=== Data extracts ===
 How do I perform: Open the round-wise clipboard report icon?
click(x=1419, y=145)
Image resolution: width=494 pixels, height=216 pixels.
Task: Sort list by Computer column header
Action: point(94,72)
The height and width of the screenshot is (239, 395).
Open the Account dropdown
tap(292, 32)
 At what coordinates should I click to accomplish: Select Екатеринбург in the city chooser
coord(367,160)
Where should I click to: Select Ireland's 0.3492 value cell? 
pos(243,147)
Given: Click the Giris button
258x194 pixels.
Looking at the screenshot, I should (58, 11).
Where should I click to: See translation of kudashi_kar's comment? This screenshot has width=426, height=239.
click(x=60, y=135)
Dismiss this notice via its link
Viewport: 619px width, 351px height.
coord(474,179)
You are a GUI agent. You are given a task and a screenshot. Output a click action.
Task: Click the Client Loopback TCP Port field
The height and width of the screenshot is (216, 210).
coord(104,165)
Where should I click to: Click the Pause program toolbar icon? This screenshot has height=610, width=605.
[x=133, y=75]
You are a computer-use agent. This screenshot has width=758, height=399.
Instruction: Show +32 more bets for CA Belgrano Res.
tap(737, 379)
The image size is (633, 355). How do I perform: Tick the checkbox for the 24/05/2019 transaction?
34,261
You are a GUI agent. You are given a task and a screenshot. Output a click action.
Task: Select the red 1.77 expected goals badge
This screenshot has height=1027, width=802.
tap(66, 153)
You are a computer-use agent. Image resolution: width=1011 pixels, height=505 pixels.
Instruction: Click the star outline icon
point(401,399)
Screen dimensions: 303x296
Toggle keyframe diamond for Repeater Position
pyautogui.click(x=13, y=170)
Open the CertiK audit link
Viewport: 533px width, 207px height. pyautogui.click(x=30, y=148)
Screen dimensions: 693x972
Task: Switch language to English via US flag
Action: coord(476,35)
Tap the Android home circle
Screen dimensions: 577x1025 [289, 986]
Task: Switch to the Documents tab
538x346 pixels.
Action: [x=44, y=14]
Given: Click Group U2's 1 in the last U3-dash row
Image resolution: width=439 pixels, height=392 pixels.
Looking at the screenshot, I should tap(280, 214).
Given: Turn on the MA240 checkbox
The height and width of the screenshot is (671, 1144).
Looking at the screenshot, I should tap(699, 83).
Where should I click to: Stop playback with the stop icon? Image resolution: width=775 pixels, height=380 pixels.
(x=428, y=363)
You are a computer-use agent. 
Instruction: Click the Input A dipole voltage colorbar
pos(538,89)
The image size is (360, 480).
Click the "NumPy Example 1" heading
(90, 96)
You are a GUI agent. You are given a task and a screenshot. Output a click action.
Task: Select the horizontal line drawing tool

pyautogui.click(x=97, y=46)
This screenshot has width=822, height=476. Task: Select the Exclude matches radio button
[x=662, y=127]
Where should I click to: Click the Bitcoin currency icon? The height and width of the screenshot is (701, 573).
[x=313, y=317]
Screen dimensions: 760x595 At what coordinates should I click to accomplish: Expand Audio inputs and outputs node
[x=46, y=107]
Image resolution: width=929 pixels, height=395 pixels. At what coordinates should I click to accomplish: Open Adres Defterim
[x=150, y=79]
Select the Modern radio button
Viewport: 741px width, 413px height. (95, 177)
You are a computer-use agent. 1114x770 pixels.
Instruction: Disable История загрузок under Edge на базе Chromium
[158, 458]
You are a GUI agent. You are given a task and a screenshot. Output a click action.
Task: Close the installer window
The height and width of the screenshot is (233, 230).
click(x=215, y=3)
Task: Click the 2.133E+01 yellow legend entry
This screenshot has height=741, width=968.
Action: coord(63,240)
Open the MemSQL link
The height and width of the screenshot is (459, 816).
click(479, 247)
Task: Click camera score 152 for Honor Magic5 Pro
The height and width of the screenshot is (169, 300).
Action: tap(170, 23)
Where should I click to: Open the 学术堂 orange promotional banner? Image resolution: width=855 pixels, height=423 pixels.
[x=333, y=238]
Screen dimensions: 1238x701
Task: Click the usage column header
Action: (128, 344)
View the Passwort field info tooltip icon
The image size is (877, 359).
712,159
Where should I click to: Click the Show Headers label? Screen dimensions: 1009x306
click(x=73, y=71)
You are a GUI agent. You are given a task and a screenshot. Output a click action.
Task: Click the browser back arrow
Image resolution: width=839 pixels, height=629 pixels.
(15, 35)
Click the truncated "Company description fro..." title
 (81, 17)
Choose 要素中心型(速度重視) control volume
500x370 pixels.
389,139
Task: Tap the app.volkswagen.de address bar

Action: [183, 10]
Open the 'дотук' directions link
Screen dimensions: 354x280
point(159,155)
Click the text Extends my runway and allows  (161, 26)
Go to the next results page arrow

=== Try it ===
Reproduce exactly the section above that begins at the line containing "The height and width of the screenshot is (216, 210)." and ends at the line containing "You are a computer-use agent. This", leaving out all other lines.

=== Output for this exercise ===
The height and width of the screenshot is (216, 210).
coord(104,165)
Where should I click to: Click the Pause program toolbar icon? This screenshot has height=610, width=605.
[x=133, y=75]
You are a computer-use agent. This screenshot has width=758, height=399.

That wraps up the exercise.